Optimal Entry Points and Cycle Analysis

| October 30, 2011

The brilliant investor Benjamin Graham, author of the revolutionary investment guide Security Analysis and mentor to Warren Buffett, once asserted that “the essence of investment management is the management of risk, not the management of returns.” In other words, the key to success as an investor (and, we would assert, as a trader) over the long-term is maintaining focus on the things that can go wrong with a particular thesis or position and then taking steps to protect yourself from those risks. Many market participants become enamored with the potential rewards of a given investment or trade and do not properly plan for the “other side” of the position. Invariably, this common form of myopia is often caused by a misguided belief that only one scenario is possible. One of the primary reasons that many highly intelligent people fail as investors is because they place too much confidence in their own analysis and become fixated on one potential outcome, leaving themselves vulnerable to alternative scenarios. However, as we often note, there are no certainties when it comes to financial market forecasting, only possible scenarios and their associated probabilities. That is why we always identify bullish and bearish scenarios during our forecasting process and assess the relative likelihoods of both outcomes. In this manner, our methodology provides the means to assess the approximate reward and risk for a given position across all time frames in the markets that we monitor. Additionally, we audit every one of our outlooks and track the performance of our forecasting methodology over time, providing the required confidence in the assigned probabilities. After all, believing that a given scenario is ~70% likely is only useful if you have a large body of historical data that supports the accuracy of the underlying methodology.

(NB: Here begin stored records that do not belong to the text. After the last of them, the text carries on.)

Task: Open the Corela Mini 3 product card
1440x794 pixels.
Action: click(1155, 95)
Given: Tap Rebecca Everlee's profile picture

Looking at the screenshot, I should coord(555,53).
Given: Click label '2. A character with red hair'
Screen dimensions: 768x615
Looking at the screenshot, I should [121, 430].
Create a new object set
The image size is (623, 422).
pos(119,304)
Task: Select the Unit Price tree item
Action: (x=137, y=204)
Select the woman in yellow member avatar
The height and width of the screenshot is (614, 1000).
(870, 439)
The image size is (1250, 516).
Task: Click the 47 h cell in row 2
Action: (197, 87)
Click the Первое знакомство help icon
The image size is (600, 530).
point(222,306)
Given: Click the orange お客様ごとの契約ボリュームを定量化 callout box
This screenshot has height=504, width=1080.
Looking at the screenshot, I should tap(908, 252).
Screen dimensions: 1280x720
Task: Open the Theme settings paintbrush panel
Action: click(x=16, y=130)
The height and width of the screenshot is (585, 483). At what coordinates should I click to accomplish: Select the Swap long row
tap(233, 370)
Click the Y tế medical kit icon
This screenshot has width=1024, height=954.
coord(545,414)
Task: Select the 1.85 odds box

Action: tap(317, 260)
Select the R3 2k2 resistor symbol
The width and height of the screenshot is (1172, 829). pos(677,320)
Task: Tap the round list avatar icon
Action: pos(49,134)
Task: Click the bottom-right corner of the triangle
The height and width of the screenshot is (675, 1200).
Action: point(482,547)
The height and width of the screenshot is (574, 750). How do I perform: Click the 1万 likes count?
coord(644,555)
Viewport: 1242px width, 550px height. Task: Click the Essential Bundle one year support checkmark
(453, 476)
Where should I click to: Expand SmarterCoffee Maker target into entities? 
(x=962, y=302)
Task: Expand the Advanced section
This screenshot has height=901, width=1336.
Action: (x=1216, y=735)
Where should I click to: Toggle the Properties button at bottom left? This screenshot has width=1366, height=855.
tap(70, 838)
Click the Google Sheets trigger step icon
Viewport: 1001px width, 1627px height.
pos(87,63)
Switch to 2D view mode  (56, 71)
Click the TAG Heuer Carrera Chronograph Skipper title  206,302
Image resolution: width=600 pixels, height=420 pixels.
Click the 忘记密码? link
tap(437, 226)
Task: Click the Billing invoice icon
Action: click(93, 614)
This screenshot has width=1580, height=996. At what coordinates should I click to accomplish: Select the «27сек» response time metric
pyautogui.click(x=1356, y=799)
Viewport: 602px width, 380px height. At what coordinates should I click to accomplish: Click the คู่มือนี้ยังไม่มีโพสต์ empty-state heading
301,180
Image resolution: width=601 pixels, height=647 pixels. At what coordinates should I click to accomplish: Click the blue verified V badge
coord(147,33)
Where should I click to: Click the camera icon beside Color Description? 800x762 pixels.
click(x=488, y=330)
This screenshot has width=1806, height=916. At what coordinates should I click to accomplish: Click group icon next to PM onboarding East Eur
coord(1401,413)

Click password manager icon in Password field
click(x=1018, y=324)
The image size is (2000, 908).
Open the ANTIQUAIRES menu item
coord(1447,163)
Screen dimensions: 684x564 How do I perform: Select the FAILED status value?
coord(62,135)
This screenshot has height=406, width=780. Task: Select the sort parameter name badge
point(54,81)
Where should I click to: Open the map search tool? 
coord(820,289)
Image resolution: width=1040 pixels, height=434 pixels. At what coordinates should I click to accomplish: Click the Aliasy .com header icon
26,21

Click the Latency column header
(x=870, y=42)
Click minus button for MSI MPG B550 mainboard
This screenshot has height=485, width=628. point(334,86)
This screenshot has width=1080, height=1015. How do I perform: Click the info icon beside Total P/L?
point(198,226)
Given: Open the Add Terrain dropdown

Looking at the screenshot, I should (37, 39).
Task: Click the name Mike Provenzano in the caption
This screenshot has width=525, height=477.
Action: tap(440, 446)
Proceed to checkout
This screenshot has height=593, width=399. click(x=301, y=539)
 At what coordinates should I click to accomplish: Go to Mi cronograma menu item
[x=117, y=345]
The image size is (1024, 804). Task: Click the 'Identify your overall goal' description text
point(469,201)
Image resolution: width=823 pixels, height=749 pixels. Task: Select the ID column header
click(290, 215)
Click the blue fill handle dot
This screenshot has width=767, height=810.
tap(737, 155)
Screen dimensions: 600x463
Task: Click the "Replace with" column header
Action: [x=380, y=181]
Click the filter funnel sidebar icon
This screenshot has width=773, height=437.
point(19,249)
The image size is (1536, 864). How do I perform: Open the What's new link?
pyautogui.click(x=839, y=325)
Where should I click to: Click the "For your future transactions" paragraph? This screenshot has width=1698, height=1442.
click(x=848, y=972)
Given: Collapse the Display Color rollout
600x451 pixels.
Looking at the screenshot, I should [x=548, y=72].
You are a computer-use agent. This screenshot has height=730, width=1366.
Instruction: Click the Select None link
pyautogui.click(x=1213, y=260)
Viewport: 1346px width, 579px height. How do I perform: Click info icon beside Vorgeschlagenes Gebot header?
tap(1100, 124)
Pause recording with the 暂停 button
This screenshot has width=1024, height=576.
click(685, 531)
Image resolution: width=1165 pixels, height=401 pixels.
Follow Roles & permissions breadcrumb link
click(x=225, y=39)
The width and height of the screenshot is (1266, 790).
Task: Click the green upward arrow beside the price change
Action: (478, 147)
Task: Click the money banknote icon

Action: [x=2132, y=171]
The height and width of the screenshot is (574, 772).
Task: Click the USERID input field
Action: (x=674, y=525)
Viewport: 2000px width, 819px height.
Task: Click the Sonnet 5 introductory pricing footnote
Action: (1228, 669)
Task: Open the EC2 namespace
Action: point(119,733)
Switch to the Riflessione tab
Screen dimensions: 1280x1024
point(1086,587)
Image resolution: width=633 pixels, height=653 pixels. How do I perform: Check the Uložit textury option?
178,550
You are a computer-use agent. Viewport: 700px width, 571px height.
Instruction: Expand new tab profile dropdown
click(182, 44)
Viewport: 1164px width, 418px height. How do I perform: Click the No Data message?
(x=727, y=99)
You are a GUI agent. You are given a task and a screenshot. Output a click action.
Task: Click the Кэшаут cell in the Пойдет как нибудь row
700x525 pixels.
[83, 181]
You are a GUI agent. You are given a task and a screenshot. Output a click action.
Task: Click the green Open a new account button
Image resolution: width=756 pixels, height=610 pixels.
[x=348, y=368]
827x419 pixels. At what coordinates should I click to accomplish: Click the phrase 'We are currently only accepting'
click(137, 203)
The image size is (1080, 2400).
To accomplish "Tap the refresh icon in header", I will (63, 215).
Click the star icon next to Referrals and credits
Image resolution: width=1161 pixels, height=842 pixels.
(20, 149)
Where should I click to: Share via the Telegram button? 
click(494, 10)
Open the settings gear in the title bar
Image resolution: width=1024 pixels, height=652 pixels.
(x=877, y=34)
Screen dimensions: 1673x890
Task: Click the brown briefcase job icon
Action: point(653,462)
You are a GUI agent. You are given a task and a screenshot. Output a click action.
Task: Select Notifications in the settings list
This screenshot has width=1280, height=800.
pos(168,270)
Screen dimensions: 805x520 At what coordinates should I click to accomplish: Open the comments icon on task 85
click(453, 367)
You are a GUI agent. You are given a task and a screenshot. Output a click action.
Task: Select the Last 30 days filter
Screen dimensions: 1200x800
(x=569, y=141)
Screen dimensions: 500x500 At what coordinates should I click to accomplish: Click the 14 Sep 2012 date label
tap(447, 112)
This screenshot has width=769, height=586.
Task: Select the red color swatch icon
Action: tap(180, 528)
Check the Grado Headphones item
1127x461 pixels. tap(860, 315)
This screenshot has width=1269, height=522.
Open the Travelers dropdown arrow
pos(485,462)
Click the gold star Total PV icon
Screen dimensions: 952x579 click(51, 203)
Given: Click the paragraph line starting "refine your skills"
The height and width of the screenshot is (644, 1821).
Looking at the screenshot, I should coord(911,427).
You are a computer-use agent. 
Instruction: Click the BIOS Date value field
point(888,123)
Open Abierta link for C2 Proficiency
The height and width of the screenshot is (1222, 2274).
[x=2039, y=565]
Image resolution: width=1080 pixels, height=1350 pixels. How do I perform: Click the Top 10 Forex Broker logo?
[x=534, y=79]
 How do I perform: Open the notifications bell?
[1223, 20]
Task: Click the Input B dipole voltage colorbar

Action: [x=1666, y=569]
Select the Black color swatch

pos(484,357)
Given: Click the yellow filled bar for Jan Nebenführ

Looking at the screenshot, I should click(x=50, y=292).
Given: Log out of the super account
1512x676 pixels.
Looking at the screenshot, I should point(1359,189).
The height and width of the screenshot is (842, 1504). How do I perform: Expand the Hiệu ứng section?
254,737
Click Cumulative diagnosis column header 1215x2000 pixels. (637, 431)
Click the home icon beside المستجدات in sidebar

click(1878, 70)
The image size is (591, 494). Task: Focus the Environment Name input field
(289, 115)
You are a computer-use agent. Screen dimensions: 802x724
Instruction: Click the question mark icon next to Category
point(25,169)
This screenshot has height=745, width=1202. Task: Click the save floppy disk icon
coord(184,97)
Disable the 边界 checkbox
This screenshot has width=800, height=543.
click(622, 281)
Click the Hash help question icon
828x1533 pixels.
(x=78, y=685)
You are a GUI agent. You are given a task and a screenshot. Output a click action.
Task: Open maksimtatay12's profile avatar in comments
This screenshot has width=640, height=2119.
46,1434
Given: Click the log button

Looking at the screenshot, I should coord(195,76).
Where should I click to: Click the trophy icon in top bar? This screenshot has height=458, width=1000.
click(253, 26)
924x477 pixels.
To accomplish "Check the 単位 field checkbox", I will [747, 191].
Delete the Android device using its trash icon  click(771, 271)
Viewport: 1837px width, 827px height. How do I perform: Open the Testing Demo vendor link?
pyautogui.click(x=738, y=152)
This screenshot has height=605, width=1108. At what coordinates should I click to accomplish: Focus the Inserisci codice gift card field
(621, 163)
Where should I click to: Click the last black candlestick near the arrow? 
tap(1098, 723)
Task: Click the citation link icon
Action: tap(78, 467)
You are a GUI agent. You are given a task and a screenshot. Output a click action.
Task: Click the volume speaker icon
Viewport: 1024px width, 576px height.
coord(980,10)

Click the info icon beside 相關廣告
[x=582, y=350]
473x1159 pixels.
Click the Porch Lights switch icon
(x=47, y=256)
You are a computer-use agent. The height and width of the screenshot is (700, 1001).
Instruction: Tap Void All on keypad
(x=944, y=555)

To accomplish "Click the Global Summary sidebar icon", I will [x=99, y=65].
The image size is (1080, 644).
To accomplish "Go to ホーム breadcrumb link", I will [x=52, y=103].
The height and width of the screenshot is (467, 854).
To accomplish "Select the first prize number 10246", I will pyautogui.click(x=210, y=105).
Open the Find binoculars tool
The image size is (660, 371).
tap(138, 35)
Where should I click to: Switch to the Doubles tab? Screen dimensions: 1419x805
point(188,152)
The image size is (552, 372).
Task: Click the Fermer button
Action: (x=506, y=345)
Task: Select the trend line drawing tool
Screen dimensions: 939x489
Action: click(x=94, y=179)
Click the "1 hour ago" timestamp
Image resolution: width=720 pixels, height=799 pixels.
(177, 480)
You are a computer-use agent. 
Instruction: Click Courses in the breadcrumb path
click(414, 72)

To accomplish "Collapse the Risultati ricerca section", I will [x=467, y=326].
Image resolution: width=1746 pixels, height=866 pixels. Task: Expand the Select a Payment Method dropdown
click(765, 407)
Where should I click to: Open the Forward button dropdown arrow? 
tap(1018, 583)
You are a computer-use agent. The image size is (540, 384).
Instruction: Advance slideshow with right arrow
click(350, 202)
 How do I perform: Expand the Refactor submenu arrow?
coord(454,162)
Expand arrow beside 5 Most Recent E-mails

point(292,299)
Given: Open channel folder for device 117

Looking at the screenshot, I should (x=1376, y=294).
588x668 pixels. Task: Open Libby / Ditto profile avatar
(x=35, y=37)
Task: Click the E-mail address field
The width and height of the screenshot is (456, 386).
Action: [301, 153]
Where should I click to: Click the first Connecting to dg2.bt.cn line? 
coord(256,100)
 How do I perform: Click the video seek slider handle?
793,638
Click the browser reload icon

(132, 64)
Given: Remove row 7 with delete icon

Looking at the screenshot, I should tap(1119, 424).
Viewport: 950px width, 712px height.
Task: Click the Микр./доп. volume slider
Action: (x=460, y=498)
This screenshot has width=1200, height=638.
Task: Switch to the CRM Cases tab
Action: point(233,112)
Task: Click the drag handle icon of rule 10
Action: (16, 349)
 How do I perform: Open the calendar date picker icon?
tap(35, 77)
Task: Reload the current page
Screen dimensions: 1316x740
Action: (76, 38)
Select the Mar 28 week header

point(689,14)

Maintaining a balanced view that weighs the viability of multiple possibilities facilitates the identification of optimal entry points. By definition, an optimal entry point for an investment or trade provides the maximum amount of potential reward while also affording a minimal amount of risk. A recent example of an optimal entry point occurred in the stock market in July 2011 prior to the violent long-term breakdown in early August.

The displayed entry point was optimal because the likelihood of a sharp move lower was high and, equally important, a close stop level could be applied in order to minimize any potential losses. As usual, cycle analysis correctly identified the short-term high as an optimal entry point for a short swing trade, which brings up a very important point: optimal entry points always occur at temporal inflection points. Consequently, all investment and trading positions should be opened and closed at temporal inflection points as identified by properly applied cycle analysis. It does not matter if you are a long-term investor who only makes portfolio changes once every ten years or a short-term trader who maintains positions for only weeks at a time. Every trade should be performed at an optimal entry point and cycle analysis provides the most reliable way to identify them. At PMI, we use a two-step process to identify potential temporal inflection points and our methodology has proven to be very effective over the long-term, correctly identifying 95 percent of the cycle lows and highs across all time frames as they develop, while issuing false signals only 7 percent of the time. For example, the following weekly chart displays the recent performance of cycle analysis at predicting the formation of intermediate-term inflection points in the gold market.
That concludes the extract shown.